======== DATASET RECORDS ========

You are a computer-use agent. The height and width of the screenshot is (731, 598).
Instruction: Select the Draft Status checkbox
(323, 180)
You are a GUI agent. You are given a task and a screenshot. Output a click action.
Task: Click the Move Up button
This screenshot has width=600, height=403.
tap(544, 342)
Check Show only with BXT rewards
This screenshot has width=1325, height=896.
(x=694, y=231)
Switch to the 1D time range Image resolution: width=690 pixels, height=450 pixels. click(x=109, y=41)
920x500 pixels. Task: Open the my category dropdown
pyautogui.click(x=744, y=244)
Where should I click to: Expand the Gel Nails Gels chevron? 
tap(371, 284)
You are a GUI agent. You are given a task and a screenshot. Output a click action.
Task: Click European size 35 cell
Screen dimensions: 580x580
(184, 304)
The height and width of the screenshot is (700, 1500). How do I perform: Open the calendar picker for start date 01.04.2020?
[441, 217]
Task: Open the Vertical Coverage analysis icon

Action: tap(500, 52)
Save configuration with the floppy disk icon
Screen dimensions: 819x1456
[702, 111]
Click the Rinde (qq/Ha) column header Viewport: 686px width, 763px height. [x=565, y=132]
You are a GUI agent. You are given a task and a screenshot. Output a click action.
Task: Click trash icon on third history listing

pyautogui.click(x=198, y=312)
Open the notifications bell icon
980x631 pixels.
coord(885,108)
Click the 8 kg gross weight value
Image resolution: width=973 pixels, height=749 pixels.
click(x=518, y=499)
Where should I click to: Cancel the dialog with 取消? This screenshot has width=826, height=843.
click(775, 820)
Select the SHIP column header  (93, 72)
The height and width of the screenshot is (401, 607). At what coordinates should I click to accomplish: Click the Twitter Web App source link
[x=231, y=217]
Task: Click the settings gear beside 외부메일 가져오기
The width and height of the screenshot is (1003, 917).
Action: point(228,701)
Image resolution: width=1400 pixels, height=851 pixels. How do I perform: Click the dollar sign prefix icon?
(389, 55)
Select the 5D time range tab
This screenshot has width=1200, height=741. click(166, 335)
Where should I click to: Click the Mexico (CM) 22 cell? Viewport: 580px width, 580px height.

========

- **INSTRUCTIONS FOR THE TASK**
All entries above are to be transcribed verbatim.

- **SOLVED PROBLEM**
You are a computer-use agent. The height and width of the screenshot is (731, 598).
Instruction: Select the Draft Status checkbox
(323, 180)
You are a GUI agent. You are given a task and a screenshot. Output a click action.
Task: Click the Move Up button
This screenshot has width=600, height=403.
tap(544, 342)
Check Show only with BXT rewards
This screenshot has width=1325, height=896.
(x=694, y=231)
Switch to the 1D time range Image resolution: width=690 pixels, height=450 pixels. click(x=109, y=41)
920x500 pixels. Task: Open the my category dropdown
pyautogui.click(x=744, y=244)
Where should I click to: Expand the Gel Nails Gels chevron? 
tap(371, 284)
You are a GUI agent. You are given a task and a screenshot. Output a click action.
Task: Click European size 35 cell
Screen dimensions: 580x580
(184, 304)
The height and width of the screenshot is (700, 1500). How do I perform: Open the calendar picker for start date 01.04.2020?
[441, 217]
Task: Open the Vertical Coverage analysis icon

Action: tap(500, 52)
Save configuration with the floppy disk icon
Screen dimensions: 819x1456
[702, 111]
Click the Rinde (qq/Ha) column header Viewport: 686px width, 763px height. [x=565, y=132]
You are a GUI agent. You are given a task and a screenshot. Output a click action.
Task: Click trash icon on third history listing

pyautogui.click(x=198, y=312)
Open the notifications bell icon
980x631 pixels.
coord(885,108)
Click the 8 kg gross weight value
Image resolution: width=973 pixels, height=749 pixels.
click(x=518, y=499)
Where should I click to: Cancel the dialog with 取消? This screenshot has width=826, height=843.
click(775, 820)
Select the SHIP column header  (93, 72)
The height and width of the screenshot is (401, 607). At what coordinates should I click to accomplish: Click the Twitter Web App source link
[x=231, y=217]
Task: Click the settings gear beside 외부메일 가져오기
The width and height of the screenshot is (1003, 917).
Action: point(228,701)
Image resolution: width=1400 pixels, height=851 pixels. How do I perform: Click the dollar sign prefix icon?
(389, 55)
Select the 5D time range tab
This screenshot has width=1200, height=741. click(166, 335)
Where should I click to: Click the Mexico (CM) 22 cell? Viewport: 580px width, 580px height.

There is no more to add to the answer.